Beyond highlighting policy options that can work, this book sheds a cautionary light on a number of policy proposals that either are unlikely to work or may prove counterproductive. Marc Trachtenberg proposes one potential policy measure, which my research suggests is problematic.
If the problem in what used to be Yugoslavia is that different ethnic groups there can no longer live together peacefully, and if for reasons having to do with precedent, proximity, and spillover effects in general, the Western world decides that the continuation of such violence is intolerable, then there is no compelling reason that intervention should be limited to preventing starvation or controlling atrocities . . . there is no reason why the outside powers should rule out as illegitimate the very idea of trying to get at the root of the problem--for example, by arranging for an orderly, equitable, and humane exchange of populations.7
Trachtenberg's recommendation of population exchanges seems an intuitively sound policy, yet the current empirical research does not make it clear that the exchange and separation of ethnic groups will "get at the root of the problem" and quell ethnic violence.8 My research shows why.

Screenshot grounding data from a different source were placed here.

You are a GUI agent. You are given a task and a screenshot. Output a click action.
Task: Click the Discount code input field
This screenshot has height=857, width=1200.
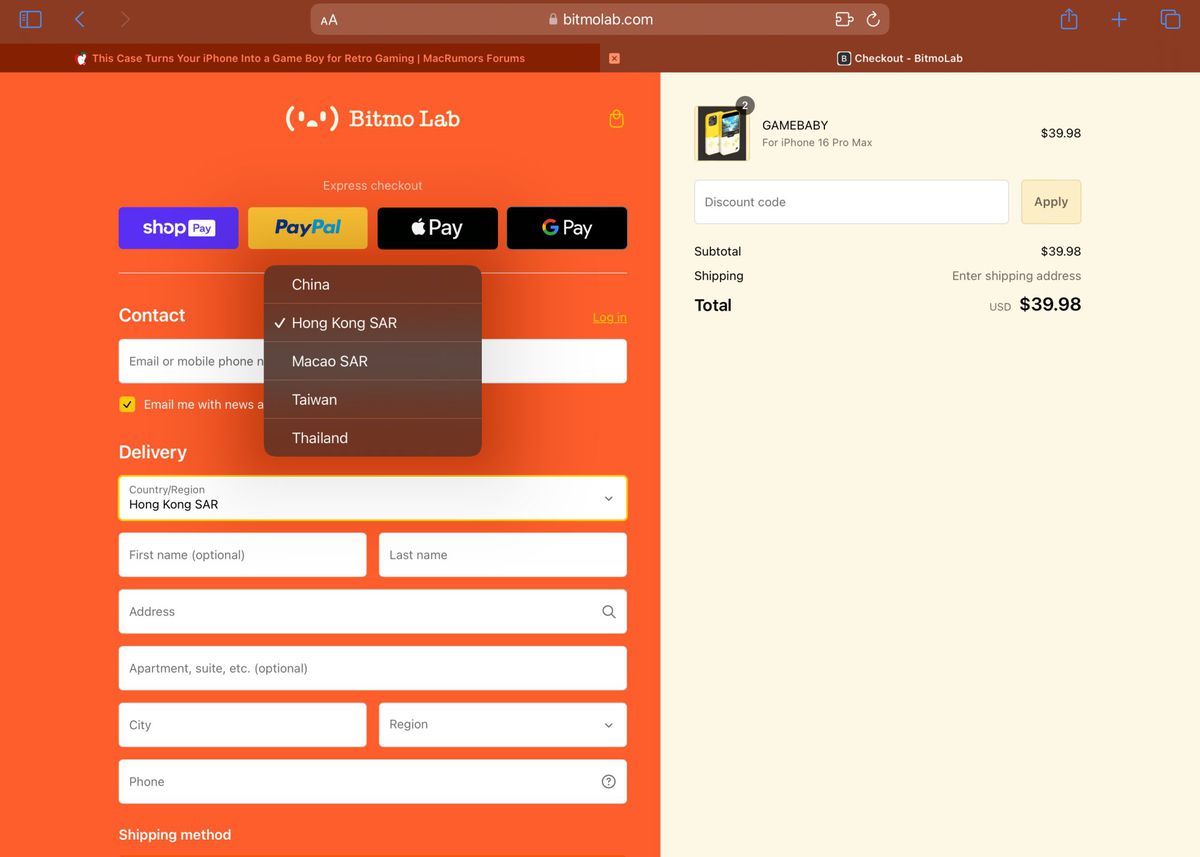click(851, 202)
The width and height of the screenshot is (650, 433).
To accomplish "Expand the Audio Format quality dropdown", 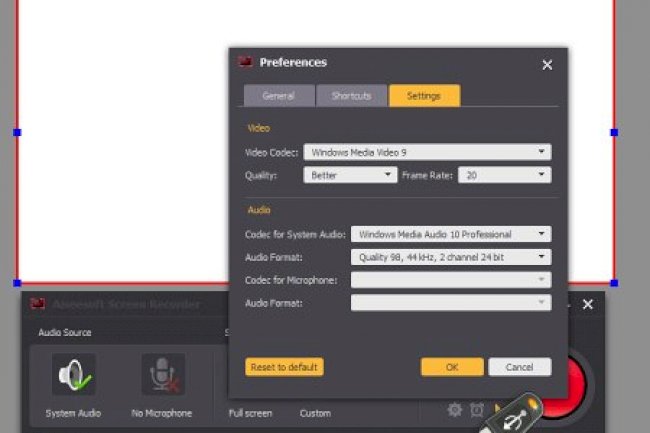I will click(x=450, y=257).
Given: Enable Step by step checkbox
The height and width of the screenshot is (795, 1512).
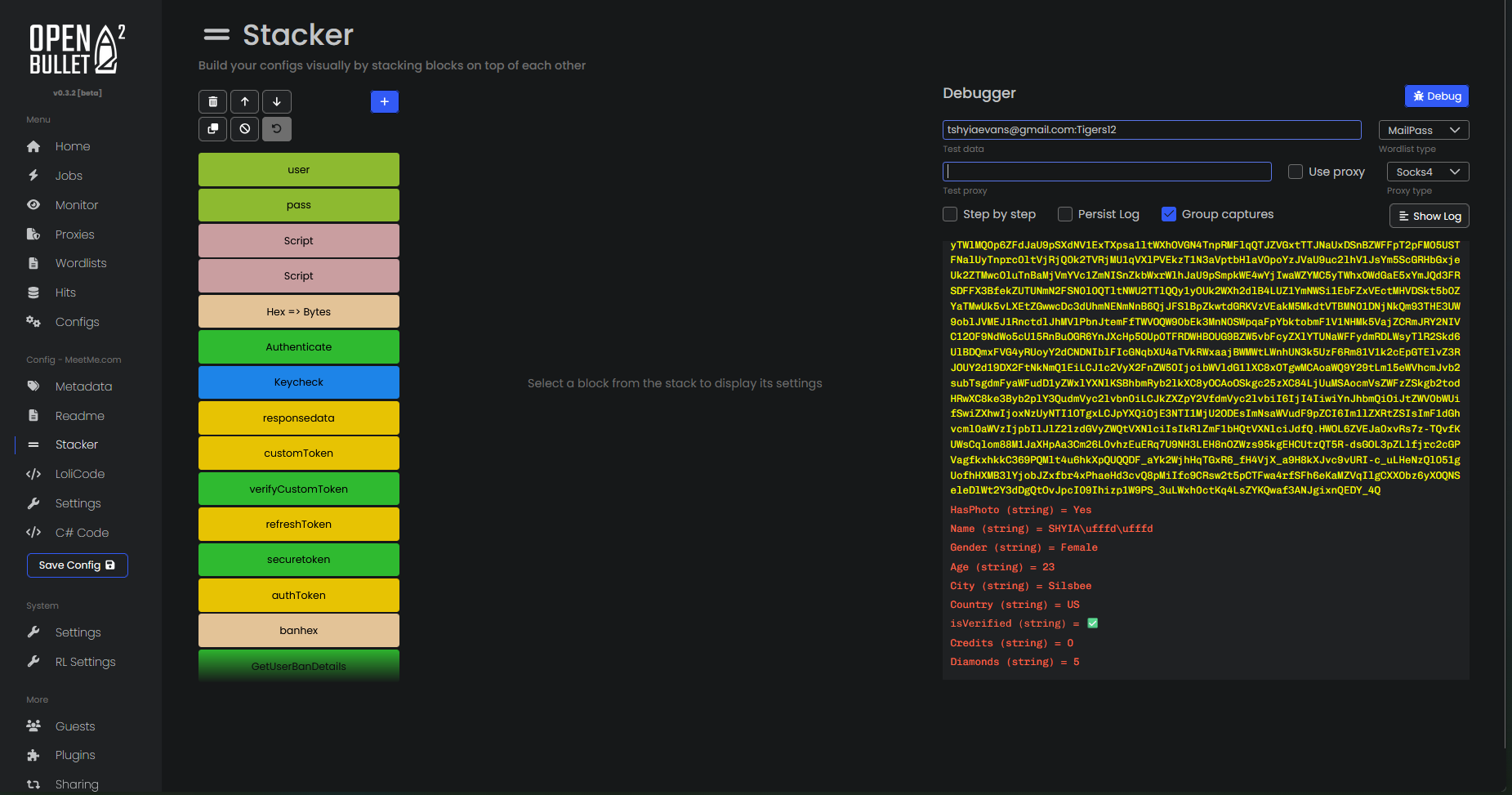Looking at the screenshot, I should (x=950, y=214).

Ethnically based violence may also expand from conflicts within state boundaries to those involving other states.9 In the most famous example, World War I, an essentially ethnic conflict between Serbia and Austria-Hungary eventually engulfed all the great powers, resulting in a shattering destruction and loss of life. Similar fears appear today in the cautious approach that European governments are taking to the caustic Balkan environment. Ethnic wars have created refugee flows, disrupted trade, and closed transportation routes, all of which have the potential to destabilize the international system.10
The theory of indivisible territory presented in chapter 2 directly addresses these issues by detailing how ethnic conflicts escalate into violence. It demonstrates that without an understanding of what territory means to each actor in a potential negotiation, averting potential conflicts is all but impossible. The theory, which addresses the origins of ethnic violence, also bears on the resolution of such violence. Concerns over control of territory does not wither as a result of armed combat.11 Instead, the fact of combat usually only reinforces the argument that because more brethren have died defending the land, it is even more incumbent on a new generation of fighters to regain or maintain control over that land.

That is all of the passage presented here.